→ **WHAT YOU NEED TO DO**:
Your task is to copy the lines from the line containing "Viewport: 581px width, 763px height." through the end of the listing below, both included, without any pictures.

-------

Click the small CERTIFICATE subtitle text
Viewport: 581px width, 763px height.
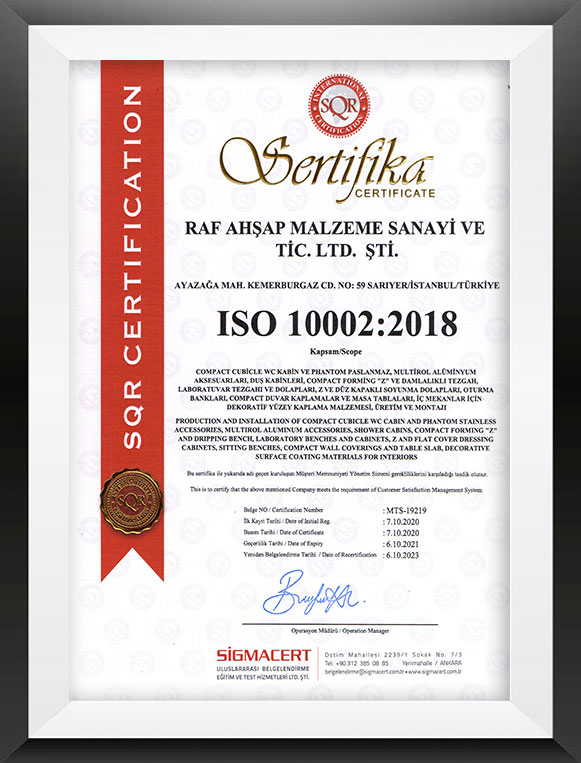tap(395, 193)
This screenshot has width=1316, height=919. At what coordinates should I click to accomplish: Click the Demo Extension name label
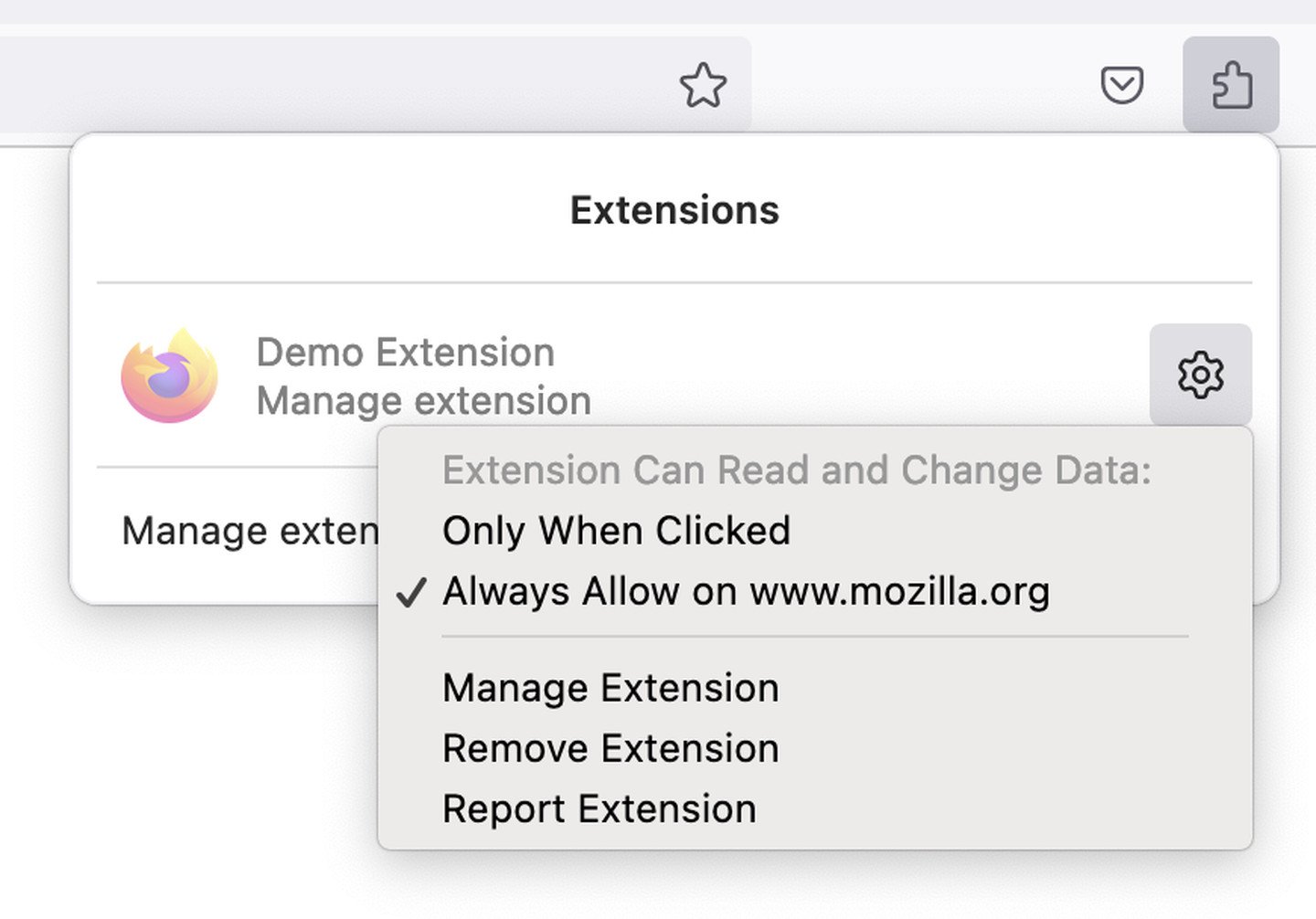[406, 354]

-------

→ **ANSWER AREA**:
Viewport: 581px width, 763px height.
tap(395, 193)
This screenshot has width=1316, height=919. At what coordinates should I click to accomplish: Click the Demo Extension name label
[406, 354]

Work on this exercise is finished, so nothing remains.